### Entries ###

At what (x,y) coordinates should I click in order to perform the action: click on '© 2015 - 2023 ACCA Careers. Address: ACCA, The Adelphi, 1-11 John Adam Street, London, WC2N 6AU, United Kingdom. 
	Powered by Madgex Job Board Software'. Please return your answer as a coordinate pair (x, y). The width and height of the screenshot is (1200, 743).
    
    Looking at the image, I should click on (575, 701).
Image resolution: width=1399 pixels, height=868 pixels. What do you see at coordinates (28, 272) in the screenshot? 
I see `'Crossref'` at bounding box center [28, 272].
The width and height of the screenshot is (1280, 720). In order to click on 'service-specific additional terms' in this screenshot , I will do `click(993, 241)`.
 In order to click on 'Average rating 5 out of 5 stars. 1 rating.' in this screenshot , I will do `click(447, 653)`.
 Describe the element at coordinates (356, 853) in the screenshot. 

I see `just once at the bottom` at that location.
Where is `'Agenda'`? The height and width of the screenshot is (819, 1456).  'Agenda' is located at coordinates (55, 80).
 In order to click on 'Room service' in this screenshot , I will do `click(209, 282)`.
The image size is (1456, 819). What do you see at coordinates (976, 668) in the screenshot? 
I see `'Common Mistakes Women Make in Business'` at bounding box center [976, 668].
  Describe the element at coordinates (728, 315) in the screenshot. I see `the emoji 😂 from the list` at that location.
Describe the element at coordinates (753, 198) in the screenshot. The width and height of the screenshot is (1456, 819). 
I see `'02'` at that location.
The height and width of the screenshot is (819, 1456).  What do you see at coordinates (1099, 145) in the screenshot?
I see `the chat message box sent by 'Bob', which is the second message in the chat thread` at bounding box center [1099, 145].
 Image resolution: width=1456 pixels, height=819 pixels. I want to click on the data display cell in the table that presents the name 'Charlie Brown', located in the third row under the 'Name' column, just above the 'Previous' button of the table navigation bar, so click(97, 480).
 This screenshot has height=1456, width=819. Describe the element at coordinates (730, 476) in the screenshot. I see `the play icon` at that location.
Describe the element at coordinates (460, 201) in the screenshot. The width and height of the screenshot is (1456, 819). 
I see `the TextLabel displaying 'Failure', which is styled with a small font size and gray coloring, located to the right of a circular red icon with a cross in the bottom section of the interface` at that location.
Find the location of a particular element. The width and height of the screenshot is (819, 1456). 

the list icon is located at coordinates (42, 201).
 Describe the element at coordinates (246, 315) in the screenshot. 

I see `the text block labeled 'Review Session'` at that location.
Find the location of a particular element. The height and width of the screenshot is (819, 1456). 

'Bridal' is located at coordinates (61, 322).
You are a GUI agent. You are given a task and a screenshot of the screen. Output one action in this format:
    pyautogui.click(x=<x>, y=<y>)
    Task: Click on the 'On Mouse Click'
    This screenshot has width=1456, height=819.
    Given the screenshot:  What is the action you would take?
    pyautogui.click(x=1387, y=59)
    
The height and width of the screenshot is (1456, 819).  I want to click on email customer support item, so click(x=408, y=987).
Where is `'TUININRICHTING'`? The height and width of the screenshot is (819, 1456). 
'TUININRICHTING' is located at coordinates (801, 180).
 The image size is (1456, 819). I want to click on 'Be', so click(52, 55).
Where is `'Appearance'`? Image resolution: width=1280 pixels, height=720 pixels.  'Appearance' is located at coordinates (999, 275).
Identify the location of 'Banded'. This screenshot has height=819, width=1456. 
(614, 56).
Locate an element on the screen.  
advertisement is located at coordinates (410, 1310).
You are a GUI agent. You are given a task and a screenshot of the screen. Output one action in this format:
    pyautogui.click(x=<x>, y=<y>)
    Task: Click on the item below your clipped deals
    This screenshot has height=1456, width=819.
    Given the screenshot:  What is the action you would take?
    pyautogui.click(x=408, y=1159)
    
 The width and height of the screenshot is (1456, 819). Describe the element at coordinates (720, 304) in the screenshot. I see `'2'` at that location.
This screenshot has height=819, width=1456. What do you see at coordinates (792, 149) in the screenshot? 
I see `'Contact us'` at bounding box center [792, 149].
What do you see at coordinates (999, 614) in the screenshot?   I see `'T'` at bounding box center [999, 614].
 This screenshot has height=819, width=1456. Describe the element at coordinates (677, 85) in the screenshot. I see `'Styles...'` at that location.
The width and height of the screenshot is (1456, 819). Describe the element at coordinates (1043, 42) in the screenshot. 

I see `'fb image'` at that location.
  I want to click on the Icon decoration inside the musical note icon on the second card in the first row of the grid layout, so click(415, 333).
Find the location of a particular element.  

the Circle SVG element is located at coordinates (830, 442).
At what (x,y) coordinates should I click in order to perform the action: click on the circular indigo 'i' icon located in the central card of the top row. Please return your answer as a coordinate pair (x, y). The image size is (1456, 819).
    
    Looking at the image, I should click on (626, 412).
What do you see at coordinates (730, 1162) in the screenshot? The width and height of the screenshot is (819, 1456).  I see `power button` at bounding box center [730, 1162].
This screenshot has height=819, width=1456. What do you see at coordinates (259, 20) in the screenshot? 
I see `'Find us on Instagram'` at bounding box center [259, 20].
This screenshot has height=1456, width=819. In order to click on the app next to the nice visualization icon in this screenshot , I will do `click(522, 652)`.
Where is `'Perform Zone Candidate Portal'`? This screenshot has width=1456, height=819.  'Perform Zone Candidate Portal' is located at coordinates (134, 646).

###

=== Directions ===
Rewrite the lines from the one containing "Image resolution: width=1399" through the one containing "This screenshot has height=1456, width=819. Describe" as a Markdown table with the columns No. and Text, numbering each line and skipping blank ones.

=== The reply ===
| No. | Text |
|---|---|
| 1 | Image resolution: width=1399 pixels, height=868 pixels. What do you see at coordinates (28, 272) in the screenshot?  |
| 2 | I see `'Crossref'` at bounding box center [28, 272]. |
| 3 | The width and height of the screenshot is (1280, 720). In order to click on 'service-specific additional terms' in this screenshot , I will do `click(993, 241)`. |
| 4 |  In order to click on 'Average rating 5 out of 5 stars. 1 rating.' in this screenshot , I will do `click(447, 653)`. |
| 5 |  Describe the element at coordinates (356, 853) in the screenshot.  |
| 6 | I see `just once at the bottom` at that location. |
| 7 | Where is `'Agenda'`? The height and width of the screenshot is (819, 1456).  'Agenda' is located at coordinates (55, 80). |
| 8 |  In order to click on 'Room service' in this screenshot , I will do `click(209, 282)`. |
| 9 | The image size is (1456, 819). What do you see at coordinates (976, 668) in the screenshot?  |
| 10 | I see `'Common Mistakes Women Make in Business'` at bounding box center [976, 668]. |
| 11 |   Describe the element at coordinates (728, 315) in the screenshot. I see `the emoji 😂 from the list` at that location. |
| 12 | Describe the element at coordinates (753, 198) in the screenshot. The width and height of the screenshot is (1456, 819).  |
| 13 | I see `'02'` at that location. |
| 14 | The height and width of the screenshot is (819, 1456).  What do you see at coordinates (1099, 145) in the screenshot? |
| 15 | I see `the chat message box sent by 'Bob', which is the second message in the chat thread` at bounding box center [1099, 145]. |
| 16 |  Image resolution: width=1456 pixels, height=819 pixels. I want to click on the data display cell in the table that presents the name 'Charlie Brown', located in the third row under the 'Name' column, just above the 'Previous' button of the table navigation bar, so click(97, 480). |
| 17 |  This screenshot has height=1456, width=819. Describe the element at coordinates (730, 476) in the screenshot. I see `the play icon` at that location. |